Appster was an Australian mobile app development company, founded in 2011 by Josiah Humphrey and Mark McDonald. It developed mobile apps and websites for startup companies, public figures and enterprises. The company was once touted as the "next Apple" by analysts due to its fast growth. The company stated their ambition was to be the world's first ideas company. Appster ceased trading on 7 December 2018, after Humphrey allegedly misused company funds and ran the company while insolvent. Both directors are being investigated by the federal government of Australia.

History
Appster was launched in June 2011 by 19-year-olds Mark McDonald and Josiah Humphrey, with $50,000 originally as a digital agency consulting to online e-commerce companies on conversion rate optimization. It soon evolved into a software-development and digital product strategy firm. Josiah Humphrey has been part serval online scams, which he funded Appster with .

During 2011 they hired over 15 staff in Melbourne, Australia and completed over 20 apps.

In 2014, Appster had over 100 staff globally. The company opened an office in San Francisco with 5 full-time staff and estimated revenues in the Australian market of $10 million.

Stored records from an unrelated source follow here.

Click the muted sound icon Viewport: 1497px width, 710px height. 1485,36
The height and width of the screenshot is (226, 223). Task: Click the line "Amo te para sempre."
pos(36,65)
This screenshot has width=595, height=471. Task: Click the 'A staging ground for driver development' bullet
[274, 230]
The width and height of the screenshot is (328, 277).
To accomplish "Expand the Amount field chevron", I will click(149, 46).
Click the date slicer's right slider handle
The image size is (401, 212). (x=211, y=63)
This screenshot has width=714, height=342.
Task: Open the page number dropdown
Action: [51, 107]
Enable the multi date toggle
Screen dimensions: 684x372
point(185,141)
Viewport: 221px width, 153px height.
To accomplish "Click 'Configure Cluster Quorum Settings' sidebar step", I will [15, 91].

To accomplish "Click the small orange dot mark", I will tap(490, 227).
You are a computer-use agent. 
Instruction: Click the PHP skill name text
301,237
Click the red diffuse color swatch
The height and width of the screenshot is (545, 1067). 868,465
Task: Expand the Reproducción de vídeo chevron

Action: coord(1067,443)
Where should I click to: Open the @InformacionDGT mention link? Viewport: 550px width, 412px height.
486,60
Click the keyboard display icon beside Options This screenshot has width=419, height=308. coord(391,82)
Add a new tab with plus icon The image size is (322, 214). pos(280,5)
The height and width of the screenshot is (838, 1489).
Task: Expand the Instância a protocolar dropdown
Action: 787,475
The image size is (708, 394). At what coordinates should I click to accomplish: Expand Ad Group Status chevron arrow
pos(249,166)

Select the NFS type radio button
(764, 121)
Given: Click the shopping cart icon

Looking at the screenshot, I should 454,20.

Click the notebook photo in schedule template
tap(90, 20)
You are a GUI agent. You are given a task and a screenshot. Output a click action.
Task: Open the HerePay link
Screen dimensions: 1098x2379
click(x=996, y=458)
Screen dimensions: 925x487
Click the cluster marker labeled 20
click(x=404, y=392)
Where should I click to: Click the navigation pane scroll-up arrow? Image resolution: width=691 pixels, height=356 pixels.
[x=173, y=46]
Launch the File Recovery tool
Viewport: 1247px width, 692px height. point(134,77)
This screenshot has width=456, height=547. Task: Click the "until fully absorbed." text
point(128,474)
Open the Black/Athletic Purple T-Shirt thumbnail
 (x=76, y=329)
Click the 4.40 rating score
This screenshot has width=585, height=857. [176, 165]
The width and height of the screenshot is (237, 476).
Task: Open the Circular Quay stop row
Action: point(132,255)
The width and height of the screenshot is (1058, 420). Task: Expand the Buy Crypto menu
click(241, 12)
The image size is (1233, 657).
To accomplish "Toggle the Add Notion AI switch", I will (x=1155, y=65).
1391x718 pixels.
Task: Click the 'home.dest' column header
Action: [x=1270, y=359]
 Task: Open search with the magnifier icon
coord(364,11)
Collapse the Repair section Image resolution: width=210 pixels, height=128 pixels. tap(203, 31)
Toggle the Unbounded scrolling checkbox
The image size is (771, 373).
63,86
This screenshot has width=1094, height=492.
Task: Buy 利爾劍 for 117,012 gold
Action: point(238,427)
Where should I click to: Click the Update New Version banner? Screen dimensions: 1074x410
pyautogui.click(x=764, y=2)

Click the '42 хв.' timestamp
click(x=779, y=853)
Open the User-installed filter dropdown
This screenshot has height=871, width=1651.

By 2015 the partners appeared on the AFR Young Rich List with a combined net worth of $58 million. They were also included in Forbes' "30 Under 30" list.

February 2015, Appster partnered with Hobart's New Town High school in Tasmania to give students a hands-on experience coding and designing gaming apps.

When the company failed, it had over $19 million in revenue yearly with 400 employees in four international offices.

On 7 December 2018, Appster announced that it collapsed because of failed projects and entered liquidation proceedings. Several business owners were owed hundreds of thousands of dollars at the time of the collapse. More than 200 people were unemployed and the company failed to honor its employment contract with its employees. No employee was paid any salaries or dues and the founders were unable to face its employees while conveying that the company had closed The administrator of the liquidation, Paul Vartelas of BK Taylor & Co. liquidators said that the main reason for the collapse of Appster was a "sharp drop" in available work during the prior 6 months before the collapse, which led to lost revenue and missed targets.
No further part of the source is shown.